DIRECTIONS FOR THIS TASK ▸ Put the records below, from the line containing "[Tumblr] (181, 179)" through the line containing "eShop (18, 2307)", both included, into a Markdown table with an Index column for the row number and an Entry column for the line, skipping any blank lines.

SUPPLIED MATERIAL ▸
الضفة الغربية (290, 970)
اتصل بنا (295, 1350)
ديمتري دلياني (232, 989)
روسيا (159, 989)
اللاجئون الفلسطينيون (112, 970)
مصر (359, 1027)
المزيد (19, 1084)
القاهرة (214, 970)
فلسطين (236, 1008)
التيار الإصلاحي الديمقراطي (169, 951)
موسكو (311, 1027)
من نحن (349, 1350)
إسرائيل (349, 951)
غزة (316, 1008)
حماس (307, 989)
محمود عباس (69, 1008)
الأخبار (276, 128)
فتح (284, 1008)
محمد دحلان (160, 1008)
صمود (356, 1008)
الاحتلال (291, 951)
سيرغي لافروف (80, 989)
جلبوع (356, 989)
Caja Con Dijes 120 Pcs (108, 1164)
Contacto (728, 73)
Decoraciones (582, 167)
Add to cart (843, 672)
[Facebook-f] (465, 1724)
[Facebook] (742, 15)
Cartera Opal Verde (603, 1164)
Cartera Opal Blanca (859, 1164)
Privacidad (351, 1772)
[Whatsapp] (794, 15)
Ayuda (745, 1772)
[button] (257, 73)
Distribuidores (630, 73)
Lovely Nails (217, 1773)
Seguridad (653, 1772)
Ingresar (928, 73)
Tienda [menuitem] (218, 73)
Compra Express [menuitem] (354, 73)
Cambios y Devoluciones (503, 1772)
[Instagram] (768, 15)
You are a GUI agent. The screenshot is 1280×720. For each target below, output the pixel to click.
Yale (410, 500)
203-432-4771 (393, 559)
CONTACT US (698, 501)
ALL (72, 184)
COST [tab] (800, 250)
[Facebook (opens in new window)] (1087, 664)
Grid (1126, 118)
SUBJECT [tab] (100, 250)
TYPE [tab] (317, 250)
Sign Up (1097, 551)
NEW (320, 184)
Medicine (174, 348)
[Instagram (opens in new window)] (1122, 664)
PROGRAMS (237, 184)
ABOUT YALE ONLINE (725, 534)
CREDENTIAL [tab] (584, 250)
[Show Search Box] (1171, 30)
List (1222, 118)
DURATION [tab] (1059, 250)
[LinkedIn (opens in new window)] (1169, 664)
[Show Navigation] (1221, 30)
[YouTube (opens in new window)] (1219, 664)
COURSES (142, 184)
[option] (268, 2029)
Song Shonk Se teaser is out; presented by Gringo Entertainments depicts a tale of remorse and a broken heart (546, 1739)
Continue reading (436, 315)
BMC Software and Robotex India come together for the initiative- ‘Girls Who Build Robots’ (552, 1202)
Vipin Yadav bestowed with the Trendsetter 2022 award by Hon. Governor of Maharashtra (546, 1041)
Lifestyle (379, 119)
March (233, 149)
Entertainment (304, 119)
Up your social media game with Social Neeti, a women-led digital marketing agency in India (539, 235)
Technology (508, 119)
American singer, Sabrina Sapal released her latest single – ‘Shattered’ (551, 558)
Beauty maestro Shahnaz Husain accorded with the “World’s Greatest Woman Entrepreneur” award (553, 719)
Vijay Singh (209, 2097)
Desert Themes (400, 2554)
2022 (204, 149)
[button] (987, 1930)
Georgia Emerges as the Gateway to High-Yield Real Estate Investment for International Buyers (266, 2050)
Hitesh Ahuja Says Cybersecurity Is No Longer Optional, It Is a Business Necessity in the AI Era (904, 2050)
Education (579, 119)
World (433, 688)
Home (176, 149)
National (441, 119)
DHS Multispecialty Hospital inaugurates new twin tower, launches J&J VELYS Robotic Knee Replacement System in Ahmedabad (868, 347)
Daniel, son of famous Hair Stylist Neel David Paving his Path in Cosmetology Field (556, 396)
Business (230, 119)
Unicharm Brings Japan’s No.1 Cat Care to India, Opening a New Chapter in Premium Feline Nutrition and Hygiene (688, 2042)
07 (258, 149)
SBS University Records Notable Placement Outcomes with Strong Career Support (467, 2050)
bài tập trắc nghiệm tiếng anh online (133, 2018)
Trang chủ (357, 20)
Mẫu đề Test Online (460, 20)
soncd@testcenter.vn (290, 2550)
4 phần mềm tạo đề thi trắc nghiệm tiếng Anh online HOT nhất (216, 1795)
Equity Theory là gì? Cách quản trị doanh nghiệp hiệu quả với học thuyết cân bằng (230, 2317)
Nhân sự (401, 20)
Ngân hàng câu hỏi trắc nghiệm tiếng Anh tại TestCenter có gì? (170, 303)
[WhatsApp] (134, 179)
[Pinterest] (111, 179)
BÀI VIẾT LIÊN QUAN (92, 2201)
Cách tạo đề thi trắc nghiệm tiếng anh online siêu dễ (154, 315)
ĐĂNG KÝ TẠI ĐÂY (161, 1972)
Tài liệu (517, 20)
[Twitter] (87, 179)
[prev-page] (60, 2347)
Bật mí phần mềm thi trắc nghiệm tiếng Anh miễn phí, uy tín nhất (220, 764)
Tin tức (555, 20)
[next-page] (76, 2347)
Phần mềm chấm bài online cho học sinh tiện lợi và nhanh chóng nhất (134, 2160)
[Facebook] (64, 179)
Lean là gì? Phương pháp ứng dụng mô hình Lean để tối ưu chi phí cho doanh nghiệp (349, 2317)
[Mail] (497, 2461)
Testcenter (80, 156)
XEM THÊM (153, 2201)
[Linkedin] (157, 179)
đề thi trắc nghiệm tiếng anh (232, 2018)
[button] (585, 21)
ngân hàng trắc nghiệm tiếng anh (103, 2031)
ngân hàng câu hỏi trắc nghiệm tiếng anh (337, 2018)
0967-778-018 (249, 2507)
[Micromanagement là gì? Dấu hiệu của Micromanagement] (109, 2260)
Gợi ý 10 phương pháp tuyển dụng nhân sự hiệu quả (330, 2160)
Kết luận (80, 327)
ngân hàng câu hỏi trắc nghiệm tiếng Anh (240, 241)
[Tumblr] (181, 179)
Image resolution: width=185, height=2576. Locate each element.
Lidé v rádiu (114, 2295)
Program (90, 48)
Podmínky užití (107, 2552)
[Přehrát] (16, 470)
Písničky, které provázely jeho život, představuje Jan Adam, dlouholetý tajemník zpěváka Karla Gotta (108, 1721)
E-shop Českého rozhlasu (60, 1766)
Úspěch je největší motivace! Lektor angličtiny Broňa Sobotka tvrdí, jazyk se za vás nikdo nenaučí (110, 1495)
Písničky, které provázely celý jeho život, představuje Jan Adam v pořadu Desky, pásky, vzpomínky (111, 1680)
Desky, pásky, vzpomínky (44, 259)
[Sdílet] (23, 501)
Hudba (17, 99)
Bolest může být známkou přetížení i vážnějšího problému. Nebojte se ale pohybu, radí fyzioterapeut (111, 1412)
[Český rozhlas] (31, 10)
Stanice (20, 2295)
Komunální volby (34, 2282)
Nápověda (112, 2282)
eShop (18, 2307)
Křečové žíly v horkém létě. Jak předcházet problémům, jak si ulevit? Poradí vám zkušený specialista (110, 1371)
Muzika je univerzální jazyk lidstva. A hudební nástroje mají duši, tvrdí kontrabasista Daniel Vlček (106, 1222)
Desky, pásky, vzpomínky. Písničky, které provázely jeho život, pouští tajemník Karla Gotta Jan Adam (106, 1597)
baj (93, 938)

ANSWER TO THIS PROBLEM ▸
| Index | Entry |
|---|---|
| 1 | [Tumblr] (181, 179) |
| 2 | Image resolution: width=185, height=2576. Locate each element. |
| 3 | Lidé v rádiu (114, 2295) |
| 4 | Program (90, 48) |
| 5 | Podmínky užití (107, 2552) |
| 6 | [Přehrát] (16, 470) |
| 7 | Písničky, které provázely jeho život, představuje Jan Adam, dlouholetý tajemník zpěváka Karla Gotta (108, 1721) |
| 8 | E-shop Českého rozhlasu (60, 1766) |
| 9 | Úspěch je největší motivace! Lektor angličtiny Broňa Sobotka tvrdí, jazyk se za vás nikdo nenaučí (110, 1495) |
| 10 | Písničky, které provázely celý jeho život, představuje Jan Adam v pořadu Desky, pásky, vzpomínky (111, 1680) |
| 11 | Desky, pásky, vzpomínky (44, 259) |
| 12 | [Sdílet] (23, 501) |
| 13 | Hudba (17, 99) |
| 14 | Bolest může být známkou přetížení i vážnějšího problému. Nebojte se ale pohybu, radí fyzioterapeut (111, 1412) |
| 15 | [Český rozhlas] (31, 10) |
| 16 | Stanice (20, 2295) |
| 17 | Komunální volby (34, 2282) |
| 18 | Nápověda (112, 2282) |
| 19 | eShop (18, 2307) |